Problems remain, however, in trying to appeal to the layperson; how to make the average Joe or Joanna understand, or even care, about the mechanics behind our existence.
CERN has been busy trying to achieve just that, notably through its work with its Large Hadron Collider, smashing particles together at greater speeds under more force, seeking clues to the Big Bang theory.
But it can’t win us all over through pure physics, so engaging with the more creative aspect of science and life is key.
With that, CERN’s arts and science programme is going strong.

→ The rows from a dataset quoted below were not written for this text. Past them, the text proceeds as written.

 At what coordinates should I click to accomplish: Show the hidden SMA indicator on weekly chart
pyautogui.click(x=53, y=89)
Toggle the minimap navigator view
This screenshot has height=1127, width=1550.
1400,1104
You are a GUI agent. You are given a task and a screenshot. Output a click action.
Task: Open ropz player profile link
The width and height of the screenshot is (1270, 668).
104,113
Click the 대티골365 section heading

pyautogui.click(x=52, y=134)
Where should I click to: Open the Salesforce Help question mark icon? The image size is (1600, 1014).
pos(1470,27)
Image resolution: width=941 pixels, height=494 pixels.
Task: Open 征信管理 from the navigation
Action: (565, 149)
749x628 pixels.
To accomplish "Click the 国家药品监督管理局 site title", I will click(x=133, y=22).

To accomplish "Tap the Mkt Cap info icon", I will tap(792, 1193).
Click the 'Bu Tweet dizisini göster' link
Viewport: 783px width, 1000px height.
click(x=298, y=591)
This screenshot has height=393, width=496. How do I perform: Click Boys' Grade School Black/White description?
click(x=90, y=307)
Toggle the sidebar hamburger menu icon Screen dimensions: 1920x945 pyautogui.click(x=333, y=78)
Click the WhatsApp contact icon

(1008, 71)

This year, Laura Couto Rosado, Cheolwon Chang, Tomo Savić-Gecan and the studio hrm199 (made up of two artists) have been selected by CERN to become artists in residence.
Couto Rosado will spend three months at CERN, exploring design principles inspired by fundamental particles and the way these are described by physicists.
Her term is part of a programme called Collide, which project leader Michel Vust calls a “life- and career-changing experience”.
“We are pleased to offer this chance to Laura Couto Rosado, who unanimously convinced the jury with her work at the crossroads between physics, interaction design and poetry,” he said.
Jack Jelfs and Haroon Mirza will reside at CERN for two months, where they will work in close collaboration with a research scientist.
Afterwards, the artists will spend one month at the Liverpool institution to engage in production.
Seoul-based artist Chang plans to investigate the geometric properties of nature and how mathematics influences further understanding of our universe.
Croatian artist Savić-Gecan will stay at CERN for one month to gather inspiration through dialogue with theoretical and experimental physicists to develop a specific project, understanding the implications of time-space research.